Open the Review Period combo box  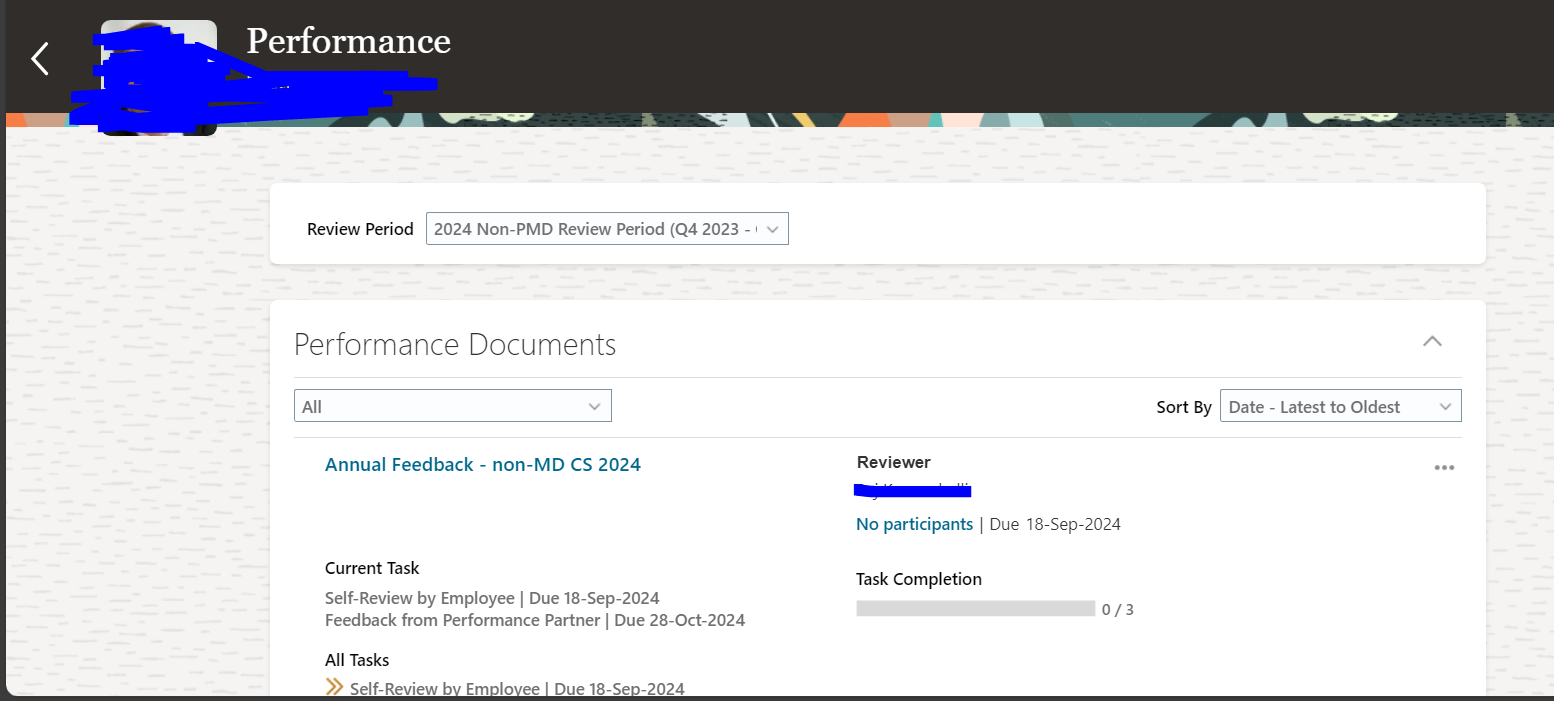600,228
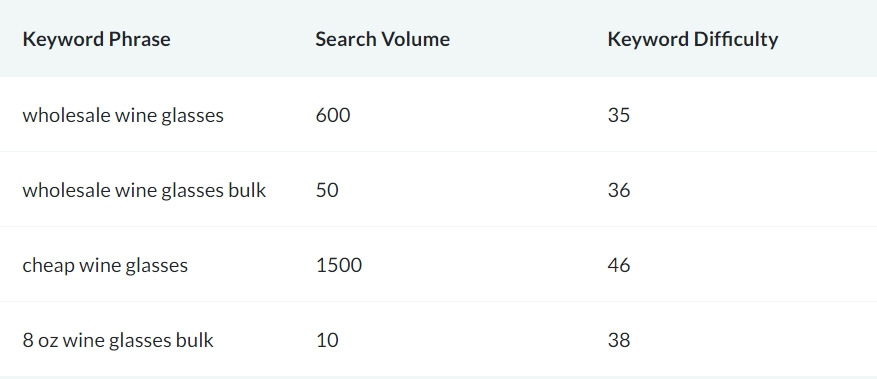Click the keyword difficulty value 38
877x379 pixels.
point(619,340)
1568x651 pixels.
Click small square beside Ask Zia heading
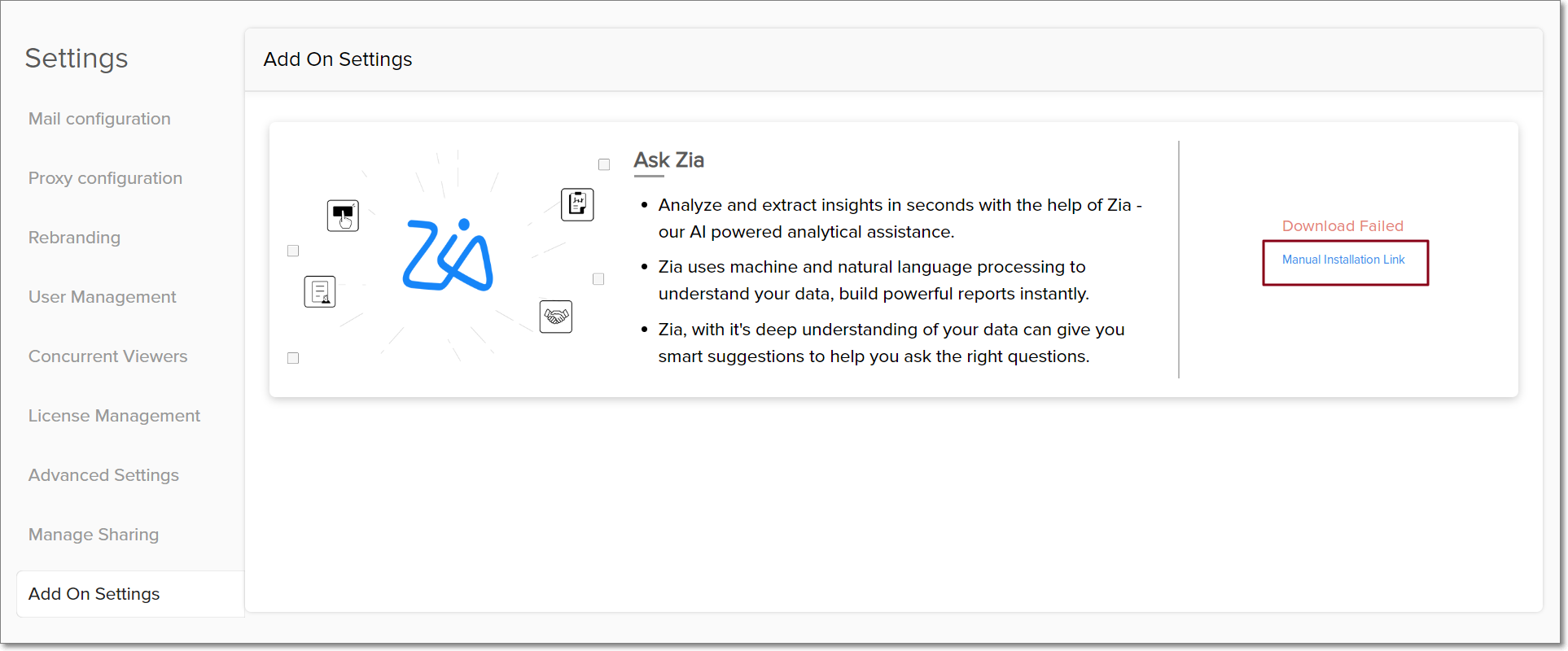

----------------

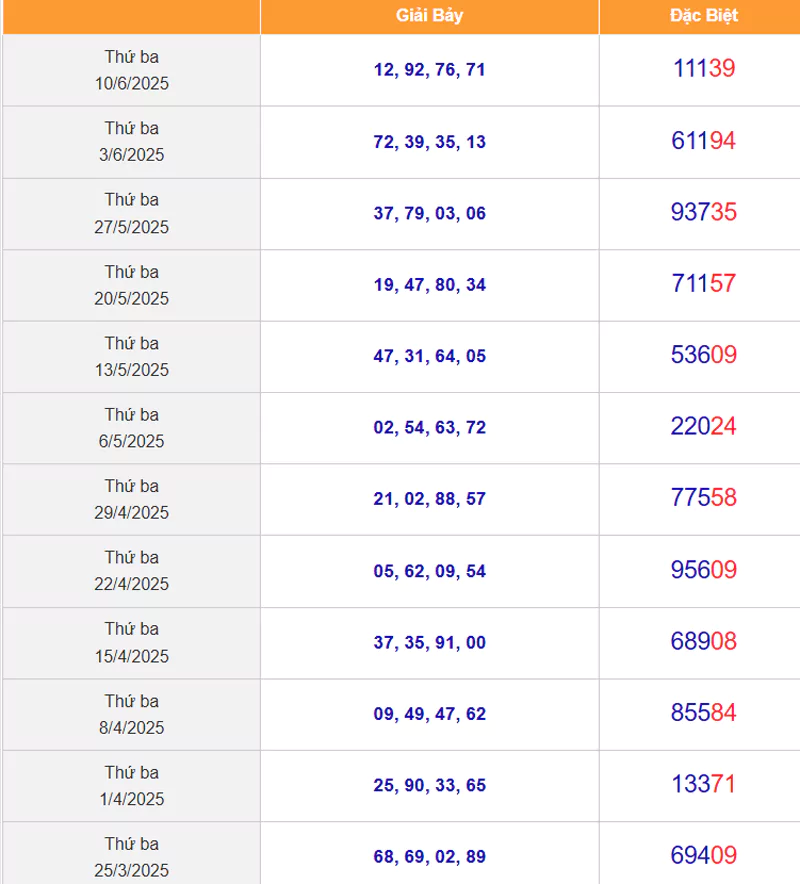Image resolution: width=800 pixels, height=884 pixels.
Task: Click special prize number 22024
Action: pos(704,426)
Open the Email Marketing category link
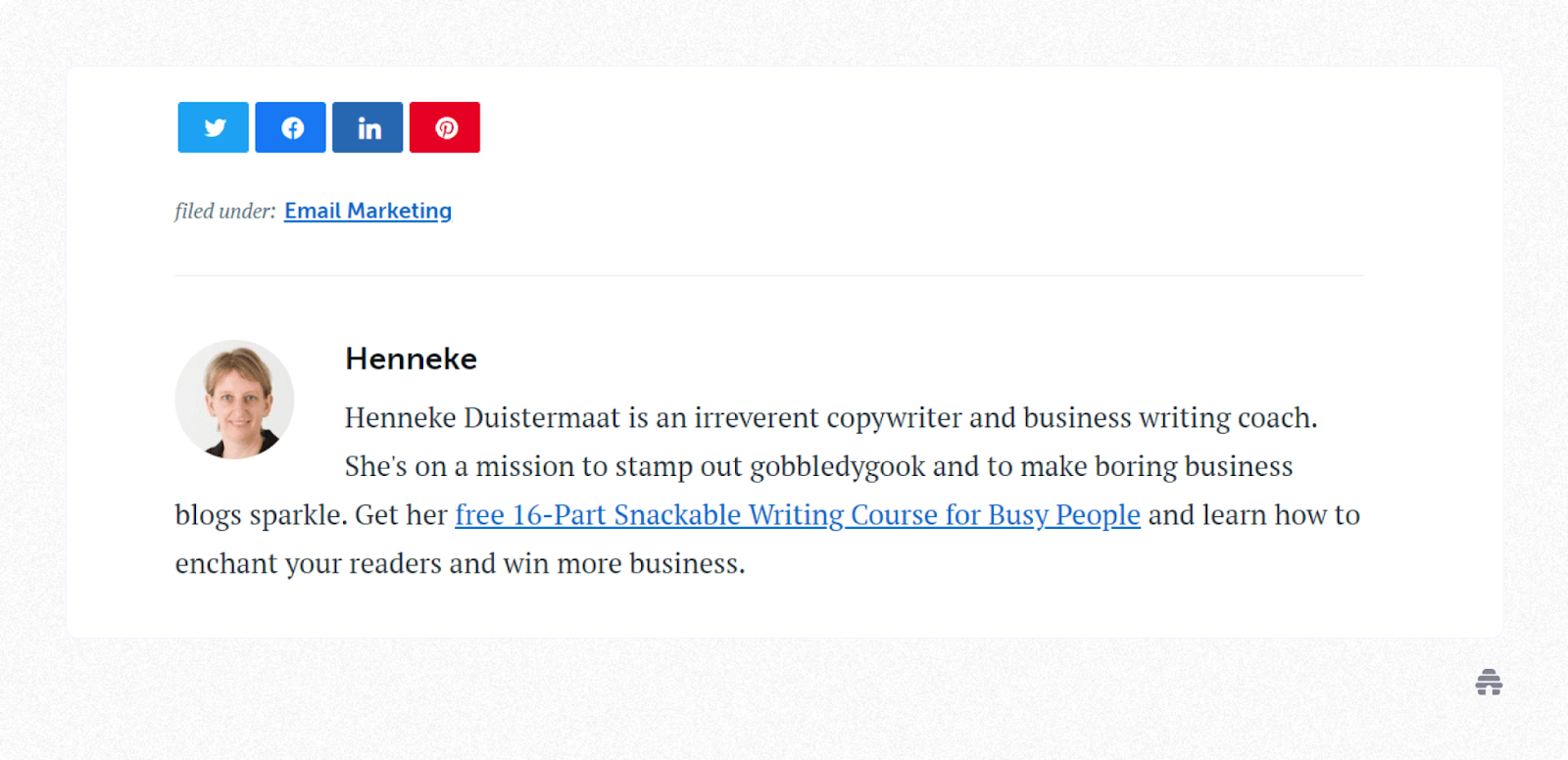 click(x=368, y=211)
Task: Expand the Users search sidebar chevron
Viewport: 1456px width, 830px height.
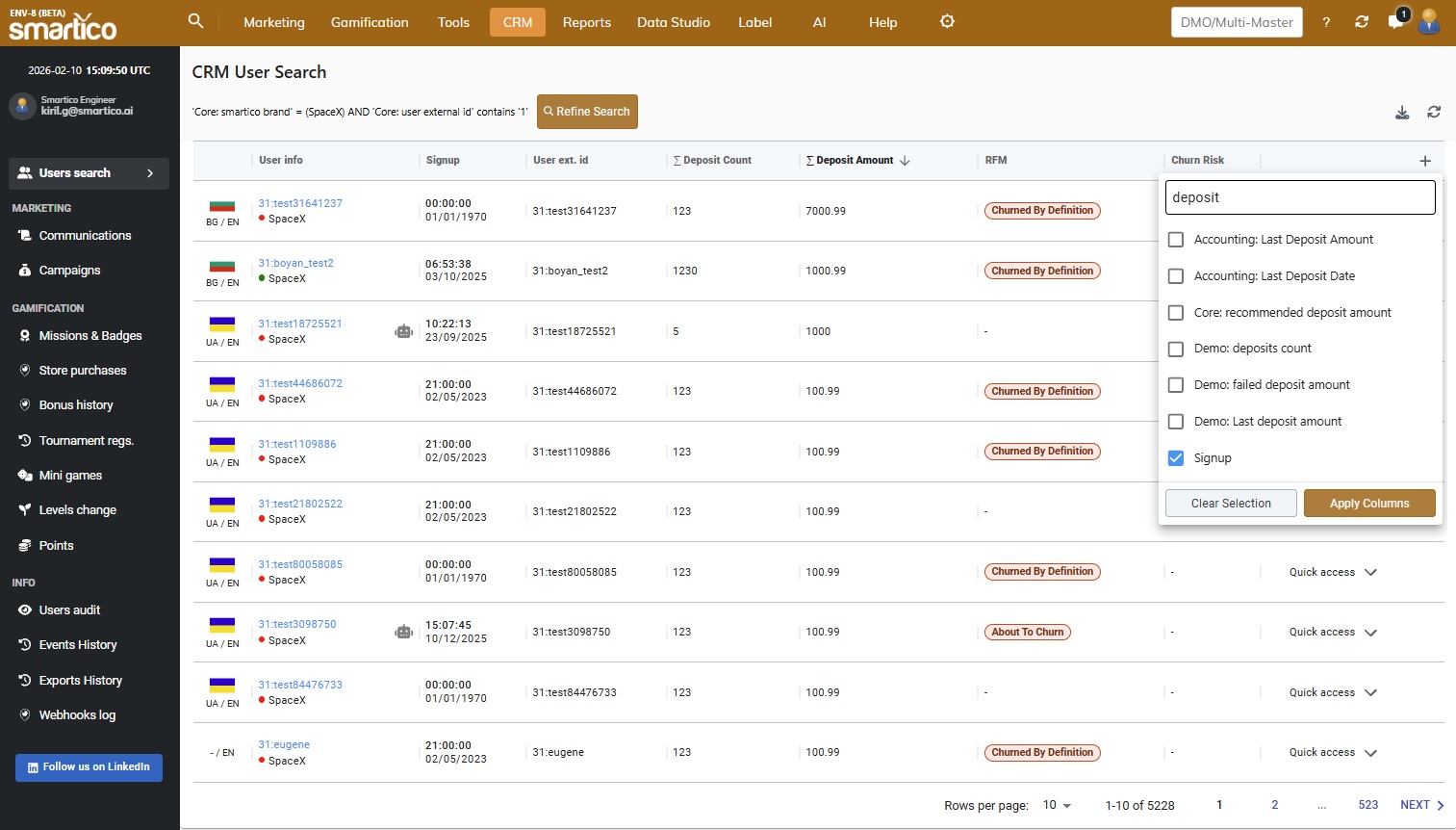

----------------

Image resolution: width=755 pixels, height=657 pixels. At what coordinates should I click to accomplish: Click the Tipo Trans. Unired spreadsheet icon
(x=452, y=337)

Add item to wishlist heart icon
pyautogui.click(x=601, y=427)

----------------

What you need to do
Reproduce the entries above verbatim, from the line with "1568x651 pixels." to the line with "Click small square beside Ask Zia heading".

Correct output
1568x651 pixels.
Click small square beside Ask Zia heading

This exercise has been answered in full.